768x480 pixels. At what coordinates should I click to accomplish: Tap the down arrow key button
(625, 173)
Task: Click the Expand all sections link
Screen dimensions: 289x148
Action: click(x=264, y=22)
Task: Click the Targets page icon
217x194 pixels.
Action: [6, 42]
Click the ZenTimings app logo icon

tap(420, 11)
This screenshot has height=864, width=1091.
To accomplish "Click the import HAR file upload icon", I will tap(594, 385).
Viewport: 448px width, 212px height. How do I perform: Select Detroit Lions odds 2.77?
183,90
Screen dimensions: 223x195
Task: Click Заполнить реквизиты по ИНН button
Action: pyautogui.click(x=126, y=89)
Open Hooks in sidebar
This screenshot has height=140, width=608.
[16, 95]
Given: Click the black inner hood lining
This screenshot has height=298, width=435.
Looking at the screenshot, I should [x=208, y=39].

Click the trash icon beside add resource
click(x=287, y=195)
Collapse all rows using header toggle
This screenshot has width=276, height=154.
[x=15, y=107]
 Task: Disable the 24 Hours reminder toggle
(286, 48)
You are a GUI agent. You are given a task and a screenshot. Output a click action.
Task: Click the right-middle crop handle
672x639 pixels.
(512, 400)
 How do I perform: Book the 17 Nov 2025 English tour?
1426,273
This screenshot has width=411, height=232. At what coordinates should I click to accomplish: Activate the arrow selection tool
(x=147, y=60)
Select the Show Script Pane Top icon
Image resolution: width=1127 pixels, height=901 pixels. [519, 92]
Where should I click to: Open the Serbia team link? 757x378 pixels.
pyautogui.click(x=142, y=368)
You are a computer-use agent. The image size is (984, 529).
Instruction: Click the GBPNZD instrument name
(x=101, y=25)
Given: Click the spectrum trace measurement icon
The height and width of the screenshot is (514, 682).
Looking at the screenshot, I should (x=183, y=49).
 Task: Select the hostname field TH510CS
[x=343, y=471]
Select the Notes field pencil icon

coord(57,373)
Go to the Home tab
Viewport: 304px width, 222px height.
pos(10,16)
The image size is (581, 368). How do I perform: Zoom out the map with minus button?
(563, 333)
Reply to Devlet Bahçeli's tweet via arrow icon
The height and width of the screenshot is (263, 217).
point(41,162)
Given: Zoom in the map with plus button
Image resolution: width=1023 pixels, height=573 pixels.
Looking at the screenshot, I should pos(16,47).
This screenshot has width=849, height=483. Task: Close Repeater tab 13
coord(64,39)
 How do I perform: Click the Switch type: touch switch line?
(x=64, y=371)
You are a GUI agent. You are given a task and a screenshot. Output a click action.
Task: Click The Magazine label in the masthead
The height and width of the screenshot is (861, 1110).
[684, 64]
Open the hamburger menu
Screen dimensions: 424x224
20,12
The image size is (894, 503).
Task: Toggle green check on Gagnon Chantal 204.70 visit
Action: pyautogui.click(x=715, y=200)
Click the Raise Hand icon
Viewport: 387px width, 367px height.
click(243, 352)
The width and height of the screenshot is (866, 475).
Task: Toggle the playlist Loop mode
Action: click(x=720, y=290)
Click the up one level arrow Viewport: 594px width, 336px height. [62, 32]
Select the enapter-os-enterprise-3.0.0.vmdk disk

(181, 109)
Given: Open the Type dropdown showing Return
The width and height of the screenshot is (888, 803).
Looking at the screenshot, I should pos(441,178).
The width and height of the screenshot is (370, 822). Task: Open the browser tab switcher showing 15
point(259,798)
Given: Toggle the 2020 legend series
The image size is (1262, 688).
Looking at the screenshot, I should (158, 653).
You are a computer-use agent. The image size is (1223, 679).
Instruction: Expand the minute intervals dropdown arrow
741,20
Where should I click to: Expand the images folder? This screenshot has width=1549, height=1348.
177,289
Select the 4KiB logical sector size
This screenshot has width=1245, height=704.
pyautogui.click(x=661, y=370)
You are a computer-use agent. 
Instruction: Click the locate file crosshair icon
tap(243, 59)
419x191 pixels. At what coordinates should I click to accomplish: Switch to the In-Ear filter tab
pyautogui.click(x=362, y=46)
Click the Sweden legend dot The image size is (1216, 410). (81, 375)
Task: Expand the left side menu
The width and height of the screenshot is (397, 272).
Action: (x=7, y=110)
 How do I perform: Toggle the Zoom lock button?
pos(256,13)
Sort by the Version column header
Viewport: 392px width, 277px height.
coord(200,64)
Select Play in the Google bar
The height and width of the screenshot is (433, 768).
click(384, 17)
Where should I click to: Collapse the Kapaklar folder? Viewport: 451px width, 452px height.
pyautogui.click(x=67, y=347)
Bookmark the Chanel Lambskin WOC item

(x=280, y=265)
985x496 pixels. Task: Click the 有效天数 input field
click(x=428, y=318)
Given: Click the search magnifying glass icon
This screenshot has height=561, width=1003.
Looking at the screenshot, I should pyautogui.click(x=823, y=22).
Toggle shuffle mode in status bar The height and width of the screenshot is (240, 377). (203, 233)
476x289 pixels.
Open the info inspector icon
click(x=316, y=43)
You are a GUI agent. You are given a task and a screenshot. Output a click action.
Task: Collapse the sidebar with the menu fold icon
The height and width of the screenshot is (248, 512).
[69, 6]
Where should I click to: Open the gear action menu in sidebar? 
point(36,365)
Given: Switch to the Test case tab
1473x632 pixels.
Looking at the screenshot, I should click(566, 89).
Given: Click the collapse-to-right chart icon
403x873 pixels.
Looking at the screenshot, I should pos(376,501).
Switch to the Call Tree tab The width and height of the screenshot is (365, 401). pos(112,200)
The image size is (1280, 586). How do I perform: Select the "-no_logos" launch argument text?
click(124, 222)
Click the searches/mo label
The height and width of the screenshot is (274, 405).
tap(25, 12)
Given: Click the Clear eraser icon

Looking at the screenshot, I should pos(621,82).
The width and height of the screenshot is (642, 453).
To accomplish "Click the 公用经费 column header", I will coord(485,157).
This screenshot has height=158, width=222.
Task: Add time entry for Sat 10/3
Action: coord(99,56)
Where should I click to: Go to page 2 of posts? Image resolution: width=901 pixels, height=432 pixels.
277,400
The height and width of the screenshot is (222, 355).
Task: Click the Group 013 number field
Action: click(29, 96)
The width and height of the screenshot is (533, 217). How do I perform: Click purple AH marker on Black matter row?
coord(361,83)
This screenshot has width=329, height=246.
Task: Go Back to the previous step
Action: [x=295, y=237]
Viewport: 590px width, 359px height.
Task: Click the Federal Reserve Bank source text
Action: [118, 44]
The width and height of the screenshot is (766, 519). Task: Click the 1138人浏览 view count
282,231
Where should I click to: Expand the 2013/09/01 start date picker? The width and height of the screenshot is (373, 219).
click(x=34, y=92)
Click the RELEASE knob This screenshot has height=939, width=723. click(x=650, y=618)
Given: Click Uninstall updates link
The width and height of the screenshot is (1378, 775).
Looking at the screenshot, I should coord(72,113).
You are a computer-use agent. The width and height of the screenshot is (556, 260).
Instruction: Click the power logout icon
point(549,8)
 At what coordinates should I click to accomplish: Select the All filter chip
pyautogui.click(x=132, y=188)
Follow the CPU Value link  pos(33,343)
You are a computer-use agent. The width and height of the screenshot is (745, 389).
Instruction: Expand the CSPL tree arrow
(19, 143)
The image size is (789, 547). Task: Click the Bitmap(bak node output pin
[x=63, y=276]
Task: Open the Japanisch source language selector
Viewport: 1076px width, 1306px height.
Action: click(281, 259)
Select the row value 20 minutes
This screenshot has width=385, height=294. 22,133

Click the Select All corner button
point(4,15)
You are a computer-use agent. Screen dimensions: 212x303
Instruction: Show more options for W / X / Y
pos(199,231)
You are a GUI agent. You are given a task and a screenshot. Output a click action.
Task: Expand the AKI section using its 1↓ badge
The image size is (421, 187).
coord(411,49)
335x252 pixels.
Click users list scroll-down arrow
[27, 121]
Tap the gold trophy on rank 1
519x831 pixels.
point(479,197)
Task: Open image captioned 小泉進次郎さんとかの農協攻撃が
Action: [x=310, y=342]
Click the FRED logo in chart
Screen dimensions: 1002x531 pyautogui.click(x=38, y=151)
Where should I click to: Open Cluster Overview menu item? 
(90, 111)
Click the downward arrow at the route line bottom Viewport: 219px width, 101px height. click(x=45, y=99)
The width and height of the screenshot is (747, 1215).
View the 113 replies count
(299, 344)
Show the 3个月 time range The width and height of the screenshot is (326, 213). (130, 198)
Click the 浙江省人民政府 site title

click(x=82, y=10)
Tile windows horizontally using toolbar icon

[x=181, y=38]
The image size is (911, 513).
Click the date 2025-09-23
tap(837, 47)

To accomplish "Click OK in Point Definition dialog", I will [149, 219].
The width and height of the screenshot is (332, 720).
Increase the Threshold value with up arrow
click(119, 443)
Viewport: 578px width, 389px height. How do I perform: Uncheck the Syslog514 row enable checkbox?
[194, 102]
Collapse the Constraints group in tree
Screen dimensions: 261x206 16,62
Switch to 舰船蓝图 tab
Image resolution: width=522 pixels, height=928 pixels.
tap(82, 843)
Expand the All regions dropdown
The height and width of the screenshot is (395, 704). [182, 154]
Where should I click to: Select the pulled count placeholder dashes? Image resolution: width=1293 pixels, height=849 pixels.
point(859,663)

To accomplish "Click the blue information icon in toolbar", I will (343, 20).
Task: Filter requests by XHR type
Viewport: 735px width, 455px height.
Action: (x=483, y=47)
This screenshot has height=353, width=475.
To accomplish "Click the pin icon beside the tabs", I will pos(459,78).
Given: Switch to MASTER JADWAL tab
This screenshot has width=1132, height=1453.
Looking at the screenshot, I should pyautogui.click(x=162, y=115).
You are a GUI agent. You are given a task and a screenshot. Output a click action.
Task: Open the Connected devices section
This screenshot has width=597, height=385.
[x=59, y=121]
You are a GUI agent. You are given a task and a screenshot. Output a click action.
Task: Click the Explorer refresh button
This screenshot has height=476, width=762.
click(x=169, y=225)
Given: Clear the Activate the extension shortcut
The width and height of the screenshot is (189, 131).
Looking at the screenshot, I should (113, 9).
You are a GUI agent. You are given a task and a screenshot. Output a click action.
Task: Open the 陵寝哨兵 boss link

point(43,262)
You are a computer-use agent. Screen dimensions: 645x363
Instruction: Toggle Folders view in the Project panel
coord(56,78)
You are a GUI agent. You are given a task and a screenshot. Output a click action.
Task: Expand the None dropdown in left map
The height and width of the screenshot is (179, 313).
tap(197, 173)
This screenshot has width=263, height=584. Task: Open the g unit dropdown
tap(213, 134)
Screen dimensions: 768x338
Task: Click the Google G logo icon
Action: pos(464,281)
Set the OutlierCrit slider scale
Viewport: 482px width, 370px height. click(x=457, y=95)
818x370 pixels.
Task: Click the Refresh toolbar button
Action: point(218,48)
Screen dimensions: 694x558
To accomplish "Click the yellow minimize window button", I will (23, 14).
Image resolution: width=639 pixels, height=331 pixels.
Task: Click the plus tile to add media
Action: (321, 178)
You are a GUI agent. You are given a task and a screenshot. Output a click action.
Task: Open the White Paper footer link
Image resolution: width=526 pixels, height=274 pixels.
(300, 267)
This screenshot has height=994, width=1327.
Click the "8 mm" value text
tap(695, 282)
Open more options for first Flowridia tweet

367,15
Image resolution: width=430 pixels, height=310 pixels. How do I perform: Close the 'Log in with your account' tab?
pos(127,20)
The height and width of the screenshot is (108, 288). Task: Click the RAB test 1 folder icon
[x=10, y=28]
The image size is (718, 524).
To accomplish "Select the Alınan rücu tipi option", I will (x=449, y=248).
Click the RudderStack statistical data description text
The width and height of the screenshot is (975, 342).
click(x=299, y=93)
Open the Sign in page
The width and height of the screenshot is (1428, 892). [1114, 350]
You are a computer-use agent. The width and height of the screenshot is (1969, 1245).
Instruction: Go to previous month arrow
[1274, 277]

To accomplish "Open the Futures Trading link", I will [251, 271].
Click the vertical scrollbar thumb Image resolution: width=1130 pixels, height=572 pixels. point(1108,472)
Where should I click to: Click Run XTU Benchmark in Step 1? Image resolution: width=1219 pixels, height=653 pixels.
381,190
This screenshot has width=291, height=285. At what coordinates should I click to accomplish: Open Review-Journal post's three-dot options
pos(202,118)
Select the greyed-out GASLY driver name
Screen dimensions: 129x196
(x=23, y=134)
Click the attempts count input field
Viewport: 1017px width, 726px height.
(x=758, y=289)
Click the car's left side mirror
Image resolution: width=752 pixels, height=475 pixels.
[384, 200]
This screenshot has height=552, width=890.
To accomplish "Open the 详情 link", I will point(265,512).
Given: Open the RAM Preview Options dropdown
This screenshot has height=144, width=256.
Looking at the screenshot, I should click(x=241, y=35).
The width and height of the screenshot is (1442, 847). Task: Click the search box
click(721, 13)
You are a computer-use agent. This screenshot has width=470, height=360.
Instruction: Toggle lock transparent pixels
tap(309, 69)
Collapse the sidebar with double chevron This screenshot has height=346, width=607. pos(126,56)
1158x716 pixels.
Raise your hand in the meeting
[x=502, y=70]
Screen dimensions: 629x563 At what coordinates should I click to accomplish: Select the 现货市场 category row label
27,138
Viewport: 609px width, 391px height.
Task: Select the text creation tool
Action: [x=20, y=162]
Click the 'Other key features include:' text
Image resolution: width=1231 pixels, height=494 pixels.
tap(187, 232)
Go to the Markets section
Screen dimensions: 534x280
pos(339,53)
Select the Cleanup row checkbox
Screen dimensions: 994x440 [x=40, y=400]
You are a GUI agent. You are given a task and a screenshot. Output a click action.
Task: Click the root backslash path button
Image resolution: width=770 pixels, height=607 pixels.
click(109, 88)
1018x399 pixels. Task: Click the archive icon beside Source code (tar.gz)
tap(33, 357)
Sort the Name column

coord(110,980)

+ + + + +

_What is being asked_
Copy out the lines above exactly, beginning at the one that contains "Task: Click the Explorer refresh button" and ending at the one that contains "Screen dimensions: 694x558".

_Solution_
Task: Click the Explorer refresh button
This screenshot has height=476, width=762.
click(x=169, y=225)
Given: Clear the Activate the extension shortcut
The width and height of the screenshot is (189, 131).
Looking at the screenshot, I should (113, 9).
You are a GUI agent. You are given a task and a screenshot. Output a click action.
Task: Open the 陵寝哨兵 boss link

point(43,262)
You are a computer-use agent. Screen dimensions: 645x363
Instruction: Toggle Folders view in the Project panel
coord(56,78)
You are a GUI agent. You are given a task and a screenshot. Output a click action.
Task: Expand the None dropdown in left map
The height and width of the screenshot is (179, 313).
tap(197, 173)
This screenshot has width=263, height=584. Task: Open the g unit dropdown
tap(213, 134)
Screen dimensions: 768x338
Task: Click the Google G logo icon
Action: pos(464,281)
Set the OutlierCrit slider scale
Viewport: 482px width, 370px height. click(x=457, y=95)
818x370 pixels.
Task: Click the Refresh toolbar button
Action: point(218,48)
Screen dimensions: 694x558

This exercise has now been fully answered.